Material for this exercise:
== Segment start ==

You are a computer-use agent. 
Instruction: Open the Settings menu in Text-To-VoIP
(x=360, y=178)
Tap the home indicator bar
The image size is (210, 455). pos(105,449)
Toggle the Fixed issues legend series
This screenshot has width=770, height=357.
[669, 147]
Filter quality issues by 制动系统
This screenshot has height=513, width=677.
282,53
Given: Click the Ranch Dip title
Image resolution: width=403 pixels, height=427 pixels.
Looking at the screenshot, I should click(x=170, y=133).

== Segment end ==
== Segment start ==

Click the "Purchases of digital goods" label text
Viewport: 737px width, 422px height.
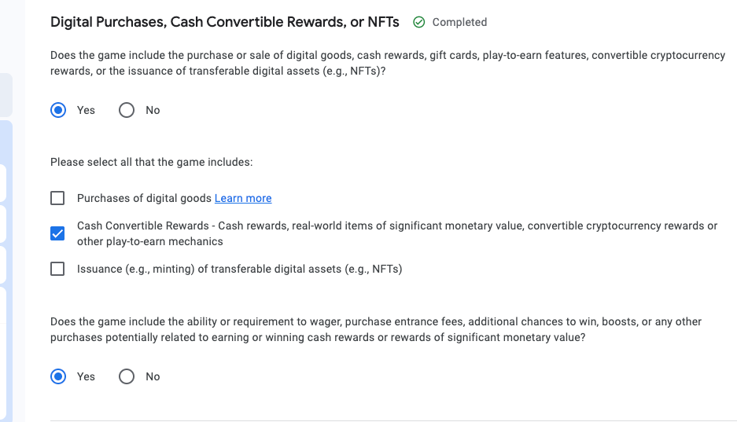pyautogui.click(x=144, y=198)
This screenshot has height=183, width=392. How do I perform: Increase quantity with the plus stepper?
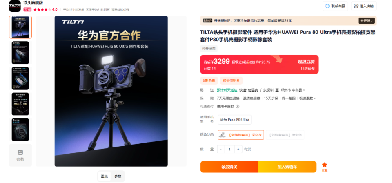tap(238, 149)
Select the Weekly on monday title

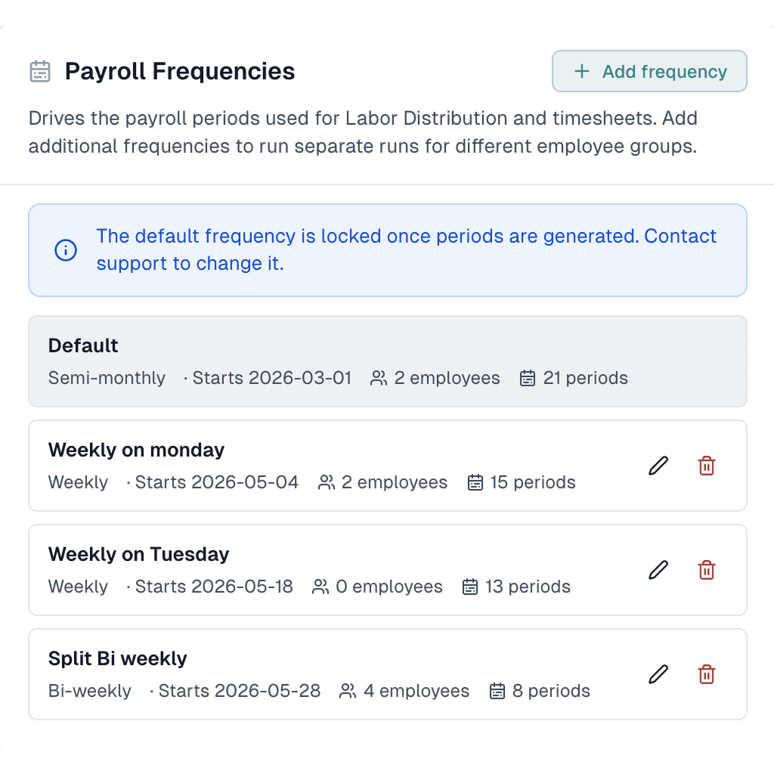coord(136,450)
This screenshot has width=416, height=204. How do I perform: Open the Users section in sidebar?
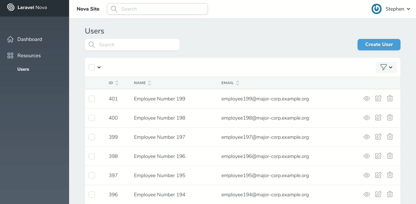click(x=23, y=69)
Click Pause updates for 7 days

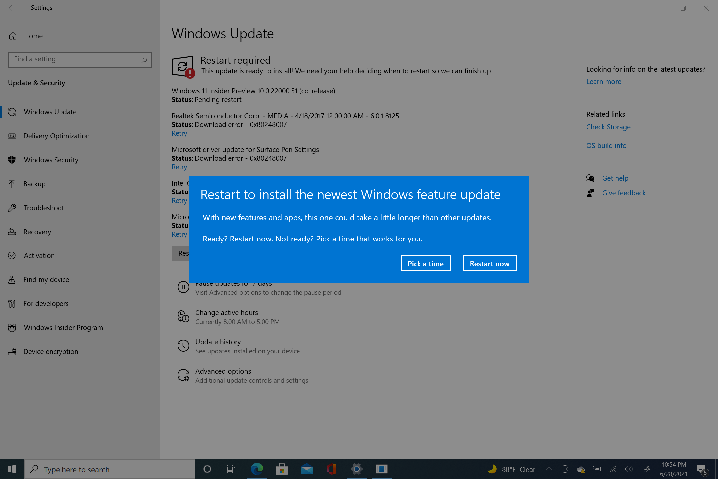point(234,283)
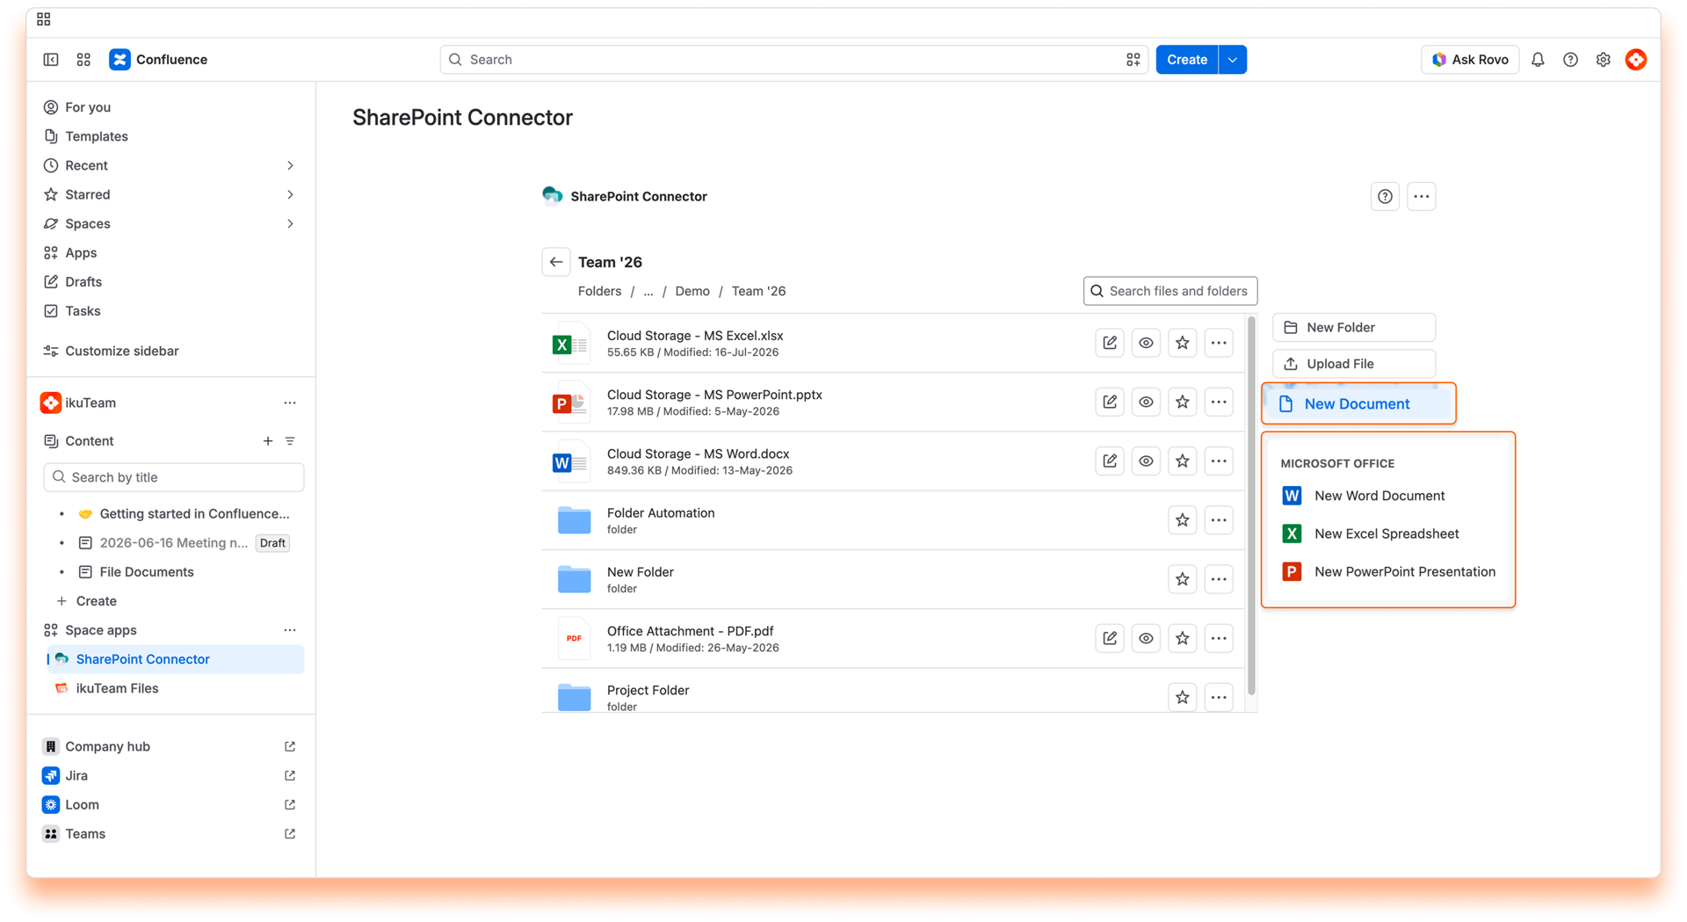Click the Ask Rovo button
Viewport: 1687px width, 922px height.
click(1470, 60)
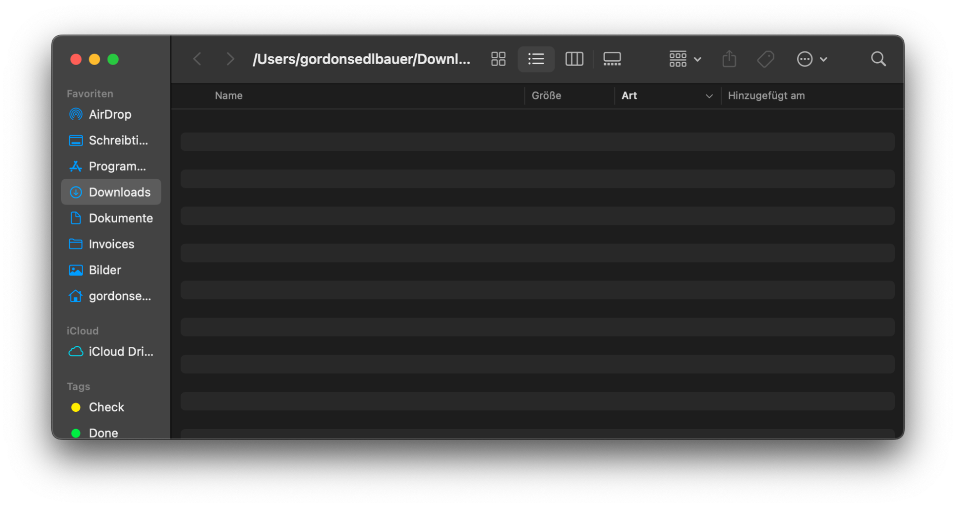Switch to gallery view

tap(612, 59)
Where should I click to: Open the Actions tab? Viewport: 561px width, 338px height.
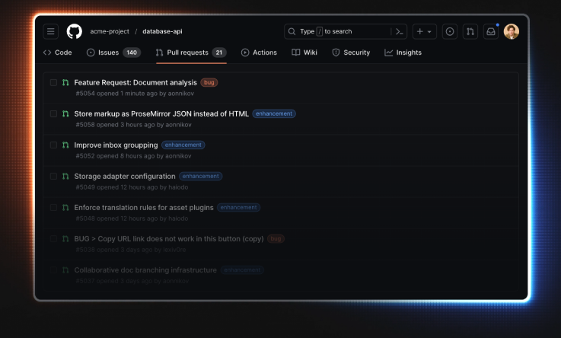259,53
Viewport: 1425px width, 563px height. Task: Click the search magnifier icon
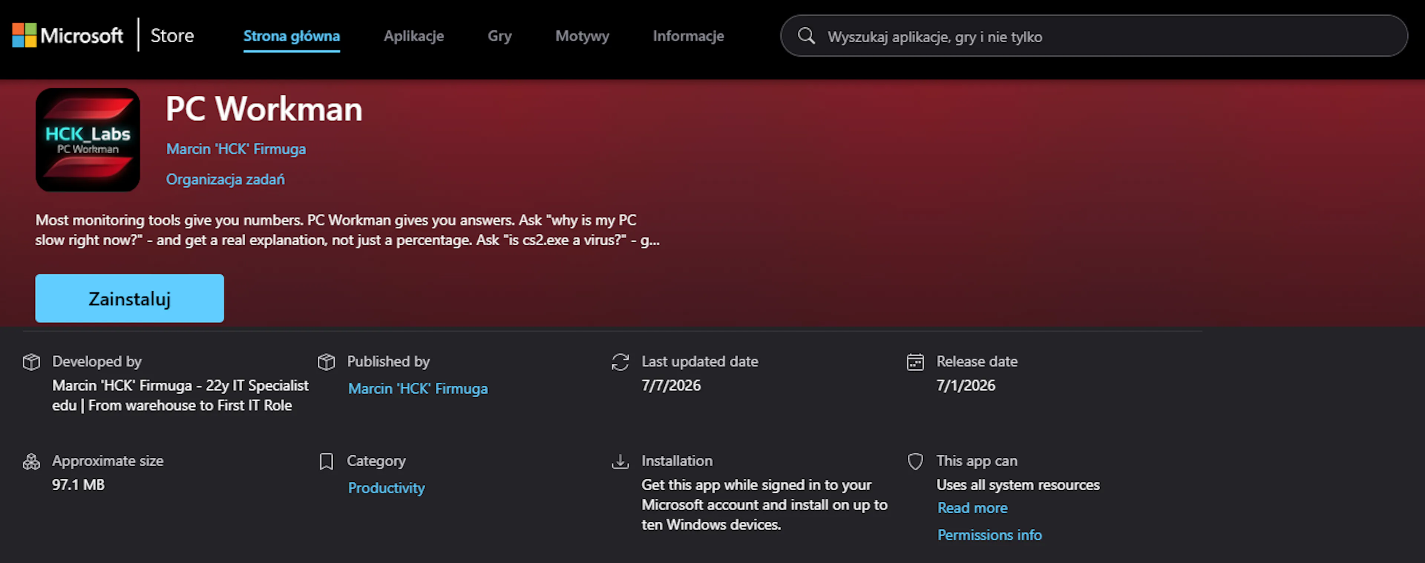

== Segment end ==

Action item:
Copy the lines above exactly. Start with the line containing "Toggle the Fixed issues legend series", end with the line containing "Given: Click the Ranch Dip title", and include both.

Response below:
Toggle the Fixed issues legend series
This screenshot has width=770, height=357.
[669, 147]
Filter quality issues by 制动系统
This screenshot has height=513, width=677.
282,53
Given: Click the Ranch Dip title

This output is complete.